The figure above represents the most common way of abstracting activity data: what we call the organisation-centric view. The idea is that large sets of events are being analysed that are realised by aggregated sets of users. There can be one set of users, like in the case of analytics system that provide statistics regarding actions realised by all visitors of a website, or the organisation can define sub-groups such as Students/Staff/External that are meaningful to the particular types of activities and analyses being considered. In this case, users stop existing individually in the abstracted activity data, as they only manifest as part of the aggregated statistics for their groups.

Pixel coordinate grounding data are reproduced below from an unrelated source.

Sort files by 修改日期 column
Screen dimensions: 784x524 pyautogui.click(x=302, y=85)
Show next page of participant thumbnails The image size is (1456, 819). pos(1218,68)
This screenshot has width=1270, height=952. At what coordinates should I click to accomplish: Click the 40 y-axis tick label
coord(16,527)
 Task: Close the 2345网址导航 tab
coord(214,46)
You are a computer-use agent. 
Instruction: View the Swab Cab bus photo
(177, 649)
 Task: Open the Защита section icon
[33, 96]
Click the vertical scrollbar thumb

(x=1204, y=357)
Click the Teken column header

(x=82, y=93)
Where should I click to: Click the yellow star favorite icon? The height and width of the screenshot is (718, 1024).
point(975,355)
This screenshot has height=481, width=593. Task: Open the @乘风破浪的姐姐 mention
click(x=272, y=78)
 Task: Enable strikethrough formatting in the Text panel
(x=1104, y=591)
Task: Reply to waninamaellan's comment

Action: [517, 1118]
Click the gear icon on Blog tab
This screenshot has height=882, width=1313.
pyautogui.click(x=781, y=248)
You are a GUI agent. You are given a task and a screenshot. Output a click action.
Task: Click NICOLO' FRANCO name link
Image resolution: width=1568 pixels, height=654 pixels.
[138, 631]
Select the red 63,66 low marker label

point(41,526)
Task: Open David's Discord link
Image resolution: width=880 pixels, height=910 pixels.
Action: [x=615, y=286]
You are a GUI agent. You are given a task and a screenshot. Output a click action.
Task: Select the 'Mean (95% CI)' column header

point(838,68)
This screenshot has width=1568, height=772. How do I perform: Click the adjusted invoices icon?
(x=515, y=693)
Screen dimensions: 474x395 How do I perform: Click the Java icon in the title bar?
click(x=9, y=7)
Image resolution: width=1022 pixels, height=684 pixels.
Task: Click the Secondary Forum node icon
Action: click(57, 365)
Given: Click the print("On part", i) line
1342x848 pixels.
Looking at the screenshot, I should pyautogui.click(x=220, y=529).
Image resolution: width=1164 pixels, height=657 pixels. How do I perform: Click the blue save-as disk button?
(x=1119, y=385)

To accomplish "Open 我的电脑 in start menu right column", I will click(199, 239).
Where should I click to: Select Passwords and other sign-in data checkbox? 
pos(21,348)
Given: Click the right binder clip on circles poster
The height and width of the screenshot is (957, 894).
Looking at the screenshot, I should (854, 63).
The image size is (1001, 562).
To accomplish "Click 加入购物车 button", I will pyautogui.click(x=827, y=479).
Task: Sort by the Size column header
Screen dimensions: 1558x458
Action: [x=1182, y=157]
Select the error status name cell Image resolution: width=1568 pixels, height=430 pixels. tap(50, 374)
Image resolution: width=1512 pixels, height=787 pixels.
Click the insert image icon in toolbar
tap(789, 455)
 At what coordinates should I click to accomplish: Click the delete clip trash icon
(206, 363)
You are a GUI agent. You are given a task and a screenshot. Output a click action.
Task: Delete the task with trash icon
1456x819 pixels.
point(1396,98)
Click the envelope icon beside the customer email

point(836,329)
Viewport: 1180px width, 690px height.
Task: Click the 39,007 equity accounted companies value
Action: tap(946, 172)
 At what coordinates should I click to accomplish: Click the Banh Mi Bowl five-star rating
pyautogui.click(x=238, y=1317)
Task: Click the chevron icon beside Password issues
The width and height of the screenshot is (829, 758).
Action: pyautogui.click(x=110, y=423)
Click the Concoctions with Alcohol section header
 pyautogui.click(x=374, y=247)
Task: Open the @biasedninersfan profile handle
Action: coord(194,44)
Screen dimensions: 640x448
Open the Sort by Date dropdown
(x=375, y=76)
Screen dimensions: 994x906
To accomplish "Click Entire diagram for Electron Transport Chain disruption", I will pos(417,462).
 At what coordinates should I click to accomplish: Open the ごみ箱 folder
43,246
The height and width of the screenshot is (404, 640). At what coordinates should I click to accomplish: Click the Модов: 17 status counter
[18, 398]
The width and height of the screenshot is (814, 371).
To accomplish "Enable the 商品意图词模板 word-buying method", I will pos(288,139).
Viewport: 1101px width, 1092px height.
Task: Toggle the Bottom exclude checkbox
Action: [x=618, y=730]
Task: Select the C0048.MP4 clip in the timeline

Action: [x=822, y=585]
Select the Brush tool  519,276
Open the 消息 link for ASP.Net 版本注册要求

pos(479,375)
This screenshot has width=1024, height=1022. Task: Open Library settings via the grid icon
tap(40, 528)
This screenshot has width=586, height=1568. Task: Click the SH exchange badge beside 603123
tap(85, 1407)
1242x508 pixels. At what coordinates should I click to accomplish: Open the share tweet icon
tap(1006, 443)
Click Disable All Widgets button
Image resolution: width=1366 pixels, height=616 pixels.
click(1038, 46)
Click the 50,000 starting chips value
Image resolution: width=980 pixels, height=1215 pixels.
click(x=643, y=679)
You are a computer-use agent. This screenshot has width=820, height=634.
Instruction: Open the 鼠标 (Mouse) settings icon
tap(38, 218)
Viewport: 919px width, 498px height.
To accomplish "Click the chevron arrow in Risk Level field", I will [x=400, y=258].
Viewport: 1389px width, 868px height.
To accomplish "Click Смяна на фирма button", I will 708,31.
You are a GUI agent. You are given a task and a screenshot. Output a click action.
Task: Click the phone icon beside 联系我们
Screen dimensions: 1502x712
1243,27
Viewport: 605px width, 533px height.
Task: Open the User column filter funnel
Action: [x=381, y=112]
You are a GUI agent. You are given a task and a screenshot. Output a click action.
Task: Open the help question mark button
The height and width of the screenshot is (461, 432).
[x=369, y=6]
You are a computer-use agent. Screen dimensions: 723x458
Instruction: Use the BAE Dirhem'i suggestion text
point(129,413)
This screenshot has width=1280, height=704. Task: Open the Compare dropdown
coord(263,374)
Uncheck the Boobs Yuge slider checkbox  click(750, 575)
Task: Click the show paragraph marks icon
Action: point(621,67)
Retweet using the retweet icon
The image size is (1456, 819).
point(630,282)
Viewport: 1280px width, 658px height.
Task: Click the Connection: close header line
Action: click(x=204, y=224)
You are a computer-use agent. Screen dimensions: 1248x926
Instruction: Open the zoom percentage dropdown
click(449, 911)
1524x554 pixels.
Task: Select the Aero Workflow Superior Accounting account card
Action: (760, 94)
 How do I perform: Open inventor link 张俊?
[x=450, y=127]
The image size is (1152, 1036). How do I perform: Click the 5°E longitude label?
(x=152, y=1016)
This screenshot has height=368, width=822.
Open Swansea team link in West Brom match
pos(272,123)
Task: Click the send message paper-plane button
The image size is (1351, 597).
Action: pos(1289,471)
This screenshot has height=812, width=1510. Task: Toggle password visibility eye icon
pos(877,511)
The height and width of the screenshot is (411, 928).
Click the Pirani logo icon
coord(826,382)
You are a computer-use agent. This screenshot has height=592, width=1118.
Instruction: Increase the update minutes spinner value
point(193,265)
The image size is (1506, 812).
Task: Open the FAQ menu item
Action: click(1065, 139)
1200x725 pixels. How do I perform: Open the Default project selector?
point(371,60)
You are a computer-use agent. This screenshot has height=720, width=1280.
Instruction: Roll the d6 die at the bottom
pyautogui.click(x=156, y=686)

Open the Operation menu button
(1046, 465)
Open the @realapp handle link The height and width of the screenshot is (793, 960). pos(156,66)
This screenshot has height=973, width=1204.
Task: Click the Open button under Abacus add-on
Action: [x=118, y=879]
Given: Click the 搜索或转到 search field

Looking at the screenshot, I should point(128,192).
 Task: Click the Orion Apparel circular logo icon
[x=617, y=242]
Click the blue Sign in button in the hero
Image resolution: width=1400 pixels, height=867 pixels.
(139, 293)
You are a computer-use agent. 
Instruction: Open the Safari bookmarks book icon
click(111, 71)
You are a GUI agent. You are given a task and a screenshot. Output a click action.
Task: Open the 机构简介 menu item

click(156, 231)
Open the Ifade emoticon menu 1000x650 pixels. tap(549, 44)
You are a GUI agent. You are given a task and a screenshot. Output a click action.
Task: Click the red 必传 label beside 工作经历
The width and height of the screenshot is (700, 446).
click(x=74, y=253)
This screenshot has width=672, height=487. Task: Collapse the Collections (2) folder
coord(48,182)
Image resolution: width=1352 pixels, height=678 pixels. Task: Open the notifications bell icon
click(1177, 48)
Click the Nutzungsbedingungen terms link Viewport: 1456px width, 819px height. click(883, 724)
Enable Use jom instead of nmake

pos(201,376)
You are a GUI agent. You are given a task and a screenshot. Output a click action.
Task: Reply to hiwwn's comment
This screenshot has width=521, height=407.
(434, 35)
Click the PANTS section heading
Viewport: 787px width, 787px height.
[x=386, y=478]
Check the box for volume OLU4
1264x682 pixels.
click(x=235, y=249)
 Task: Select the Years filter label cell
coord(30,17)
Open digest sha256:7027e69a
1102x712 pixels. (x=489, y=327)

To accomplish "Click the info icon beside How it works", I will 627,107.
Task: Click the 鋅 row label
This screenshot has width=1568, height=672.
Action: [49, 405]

User-centric activity data is basically making the abstraction the other way around (see above): aggregating traces of activities around a given user, interpreted according to meaningful sets of resources and events. The challenge in this case (appart from the scalability of the approach, which is going to be the topic of another blog post sometimes) is in the way to define meaningful sets of resources and events. In the data we have been looking at, activities such as “commenting on a blog”, “searching a blog”, “querying linked data” or “using a web application” are clearly emerging, but the number and nature of the types of resources and events that can appear in the data is largely dependent on the system and the user. This is why we believe that using ontologies as a model to drive such abstractions is a good solution: it provides us with a flexible way to define types of resources (e.g., BlogPage, RSS feed, Linked Data endpoint) and the corresponding activities (e.g., commenting, querying, searching), and to automatically classify individual traces and resources into these types. The end result is the ability for individual users to visualise and analyse the distribution of their own activity data in these types and categories. Pushing it a step further, users should even be able to personalise the views, giving their own ontological definitions and obtaining data abstractions that are therefore more meaningful to them.

A colleague forwarded me today this article in french, where the author says (my translation): “What could I accomplish if I had at my disposal, in an exploitable form, the information regarding my pathways and communications? [...] Not only to control what others are doing with it, but to use it to my own benefit? Today, we tend to scratch our head and ask: what would be the use of that?”, and indeed we don’t really know what this will allow in the future. However, as the author of the article suggests, that shouldn’t stop us from trying to find out, as long as we are convinced there is something there to explore.